There are two other diary entries of contemporary relevance. Maisky was interested in Palestine and not only because he was a Jew. The Zionist leader Chaim Weizmann met him on February 3, 1941, and did not conceal his contempt for Palestinians or his plans to get rid of them forcibly.

“Taking all these circumstances into account, Weizmann anxiously asks himself: ‘What has a British victory to offer the Jews?’ The question leads him to some uncomfortable conclusions. For the only ‘plan’ which Weizmann can think of to save Central Europe Jewry (and in the first place Polish Jewry) is this: to move a million Arabs now living in Palestine to Iraq, and to settle four or five million Jews from Poland and other countries on the land which the Arabs had been occupying. The British are hardly likely to agree to this. And if they don’t agree, what will happen?

“I expressed some surprise about how Weizmann hoped to settle 5 million Jews on territory occupied by 1 million Arabs. ‘Oh, don’t worry,’ Weizmann burst out laughing. ‘The Arab is often called the son of the desert. It would be truer to call him the father of the desert. His laziness and primitivism turn a flourishing garden into a desert. Give me the land occupied by a million Arabs, and I will easily settle five times that number of Jews on it.’ Weizmann shook his head sadly and concluded: ‘The only thing is, how do we obtain this land?’”
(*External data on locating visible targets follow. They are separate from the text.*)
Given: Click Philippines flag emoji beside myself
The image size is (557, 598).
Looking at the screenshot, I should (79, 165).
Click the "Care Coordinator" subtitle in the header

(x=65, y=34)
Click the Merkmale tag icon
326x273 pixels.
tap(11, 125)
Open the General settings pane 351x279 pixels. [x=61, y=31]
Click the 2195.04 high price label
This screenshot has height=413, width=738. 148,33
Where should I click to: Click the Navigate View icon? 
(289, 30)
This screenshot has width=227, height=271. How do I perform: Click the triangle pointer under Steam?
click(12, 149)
The Zionists had and still have no compassion for the Arabs. Seven years later the fiendish plan was accomplished. Palestine saw the ethnic cleansing of Arabs, so meticulously documented by the honest and fearless Israeli scholar Ilan Pappe.

Scholars, Israeli and others, agree that the Holocaust did not trigger moves to establish Israel on Arab soil. The Zionist movement got a fillip during the First World War with the Balfour Declaration. But Israelis have freely cashed in on the Holocaust to secure sympathy. The record shows that they consistently withheld compassion for others and were utterly cruel in outlook and deeds.
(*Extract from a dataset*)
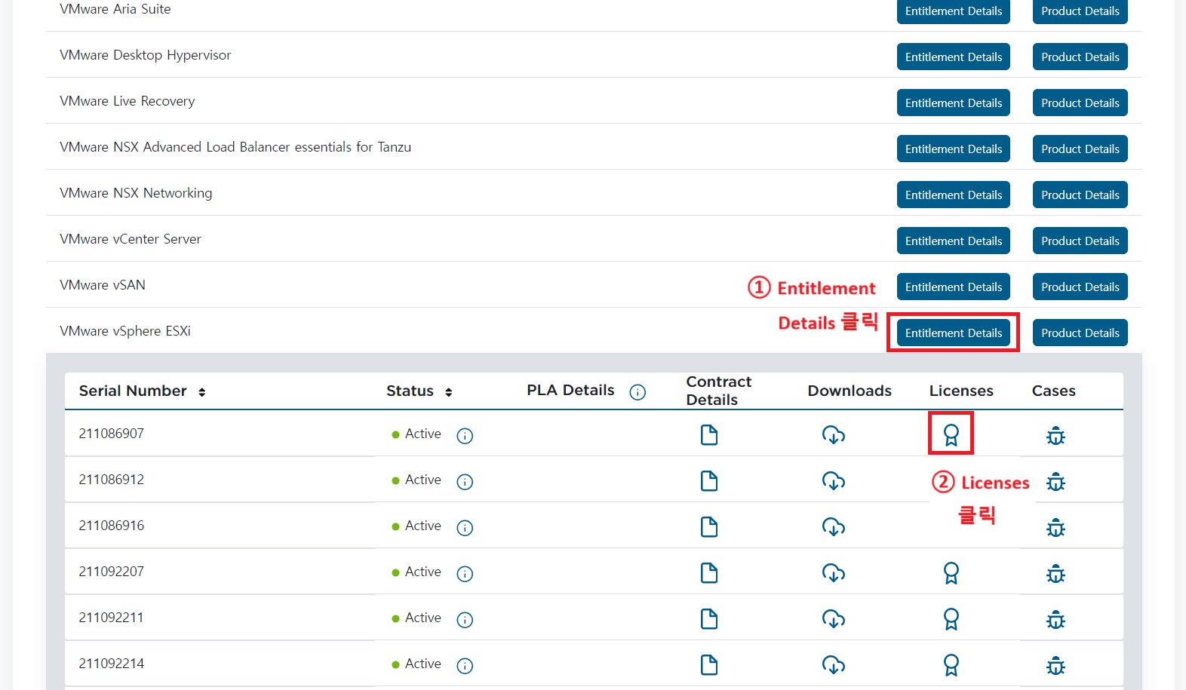
Task: Expand Entitlement Details for VMware vSAN
Action: click(953, 287)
As for Maisky, he had incurred Molotov’s hostility. His very success proved to be his undoing. He was recalled in 1943, stripped of his membership of the Central Committee of the Communist Party of the Soviet Union, humiliated and imprisoned on false charges. Stalin’s death in 1953 saved him. He was released from prison on July 22, 1955. Maisky and his devoted wife repaired to their dacha, where he died on September 3, 1975. He kept writing and remained lucid right to the end. He was 91 when he died. One awaits the full three volumes of his rich diary eagerly.